→ SOURCE MATERIAL:
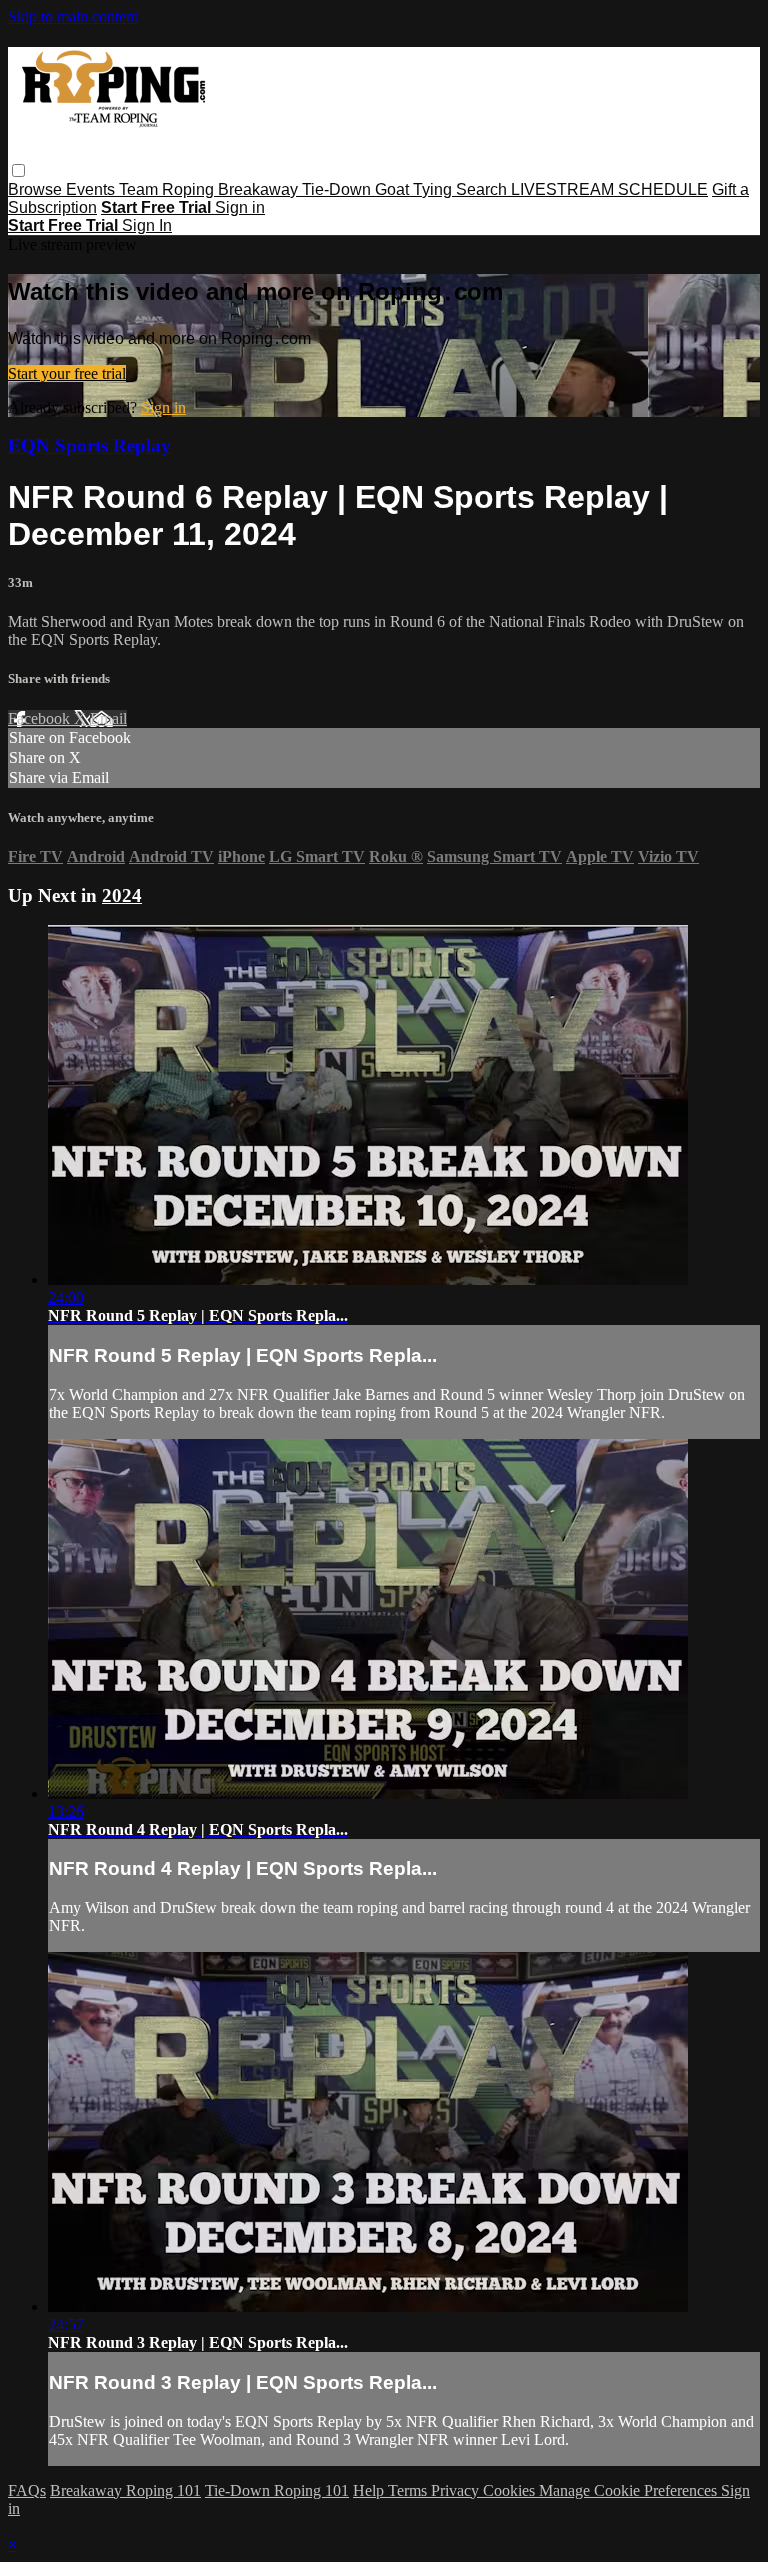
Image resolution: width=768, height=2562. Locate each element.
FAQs (27, 2490)
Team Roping (168, 189)
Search (483, 189)
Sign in (240, 207)
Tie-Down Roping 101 (277, 2490)
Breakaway (260, 189)
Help (370, 2490)
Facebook (41, 718)
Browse (37, 189)
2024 (122, 895)
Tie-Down (338, 189)
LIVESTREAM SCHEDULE (609, 189)
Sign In (147, 225)
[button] (18, 170)
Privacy (457, 2490)
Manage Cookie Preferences (630, 2490)
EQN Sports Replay (89, 445)
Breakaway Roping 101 (125, 2490)
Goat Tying (415, 189)
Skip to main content (73, 16)
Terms (409, 2490)
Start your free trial (67, 373)
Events (92, 189)
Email (108, 718)
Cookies (511, 2490)
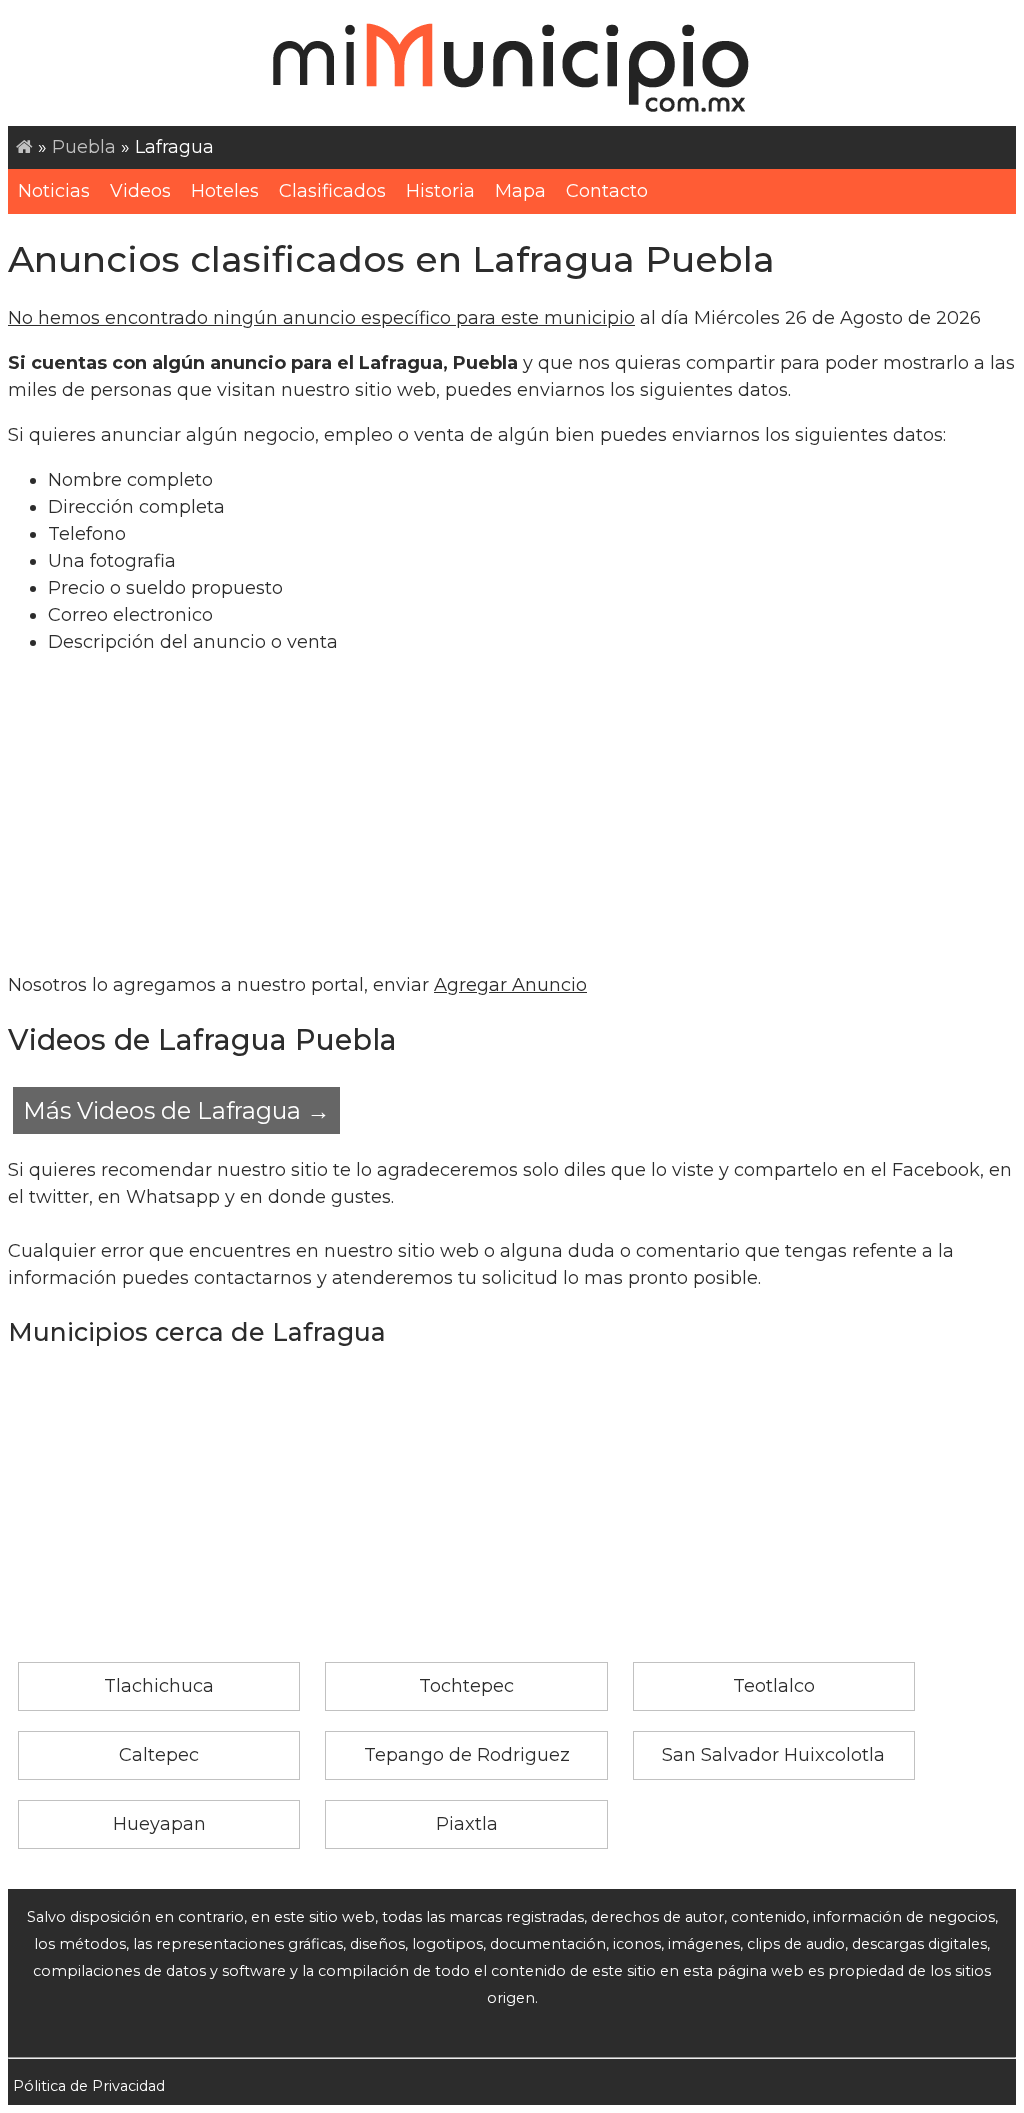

→ WHAT IS BEING ASKED: In the material above, find each line that contains the word "Roping", and select it.

→ FINISHED TASK:
Team Roping (168, 189)
Tie-Down Roping 101 (277, 2490)
Breakaway Roping 101 (125, 2490)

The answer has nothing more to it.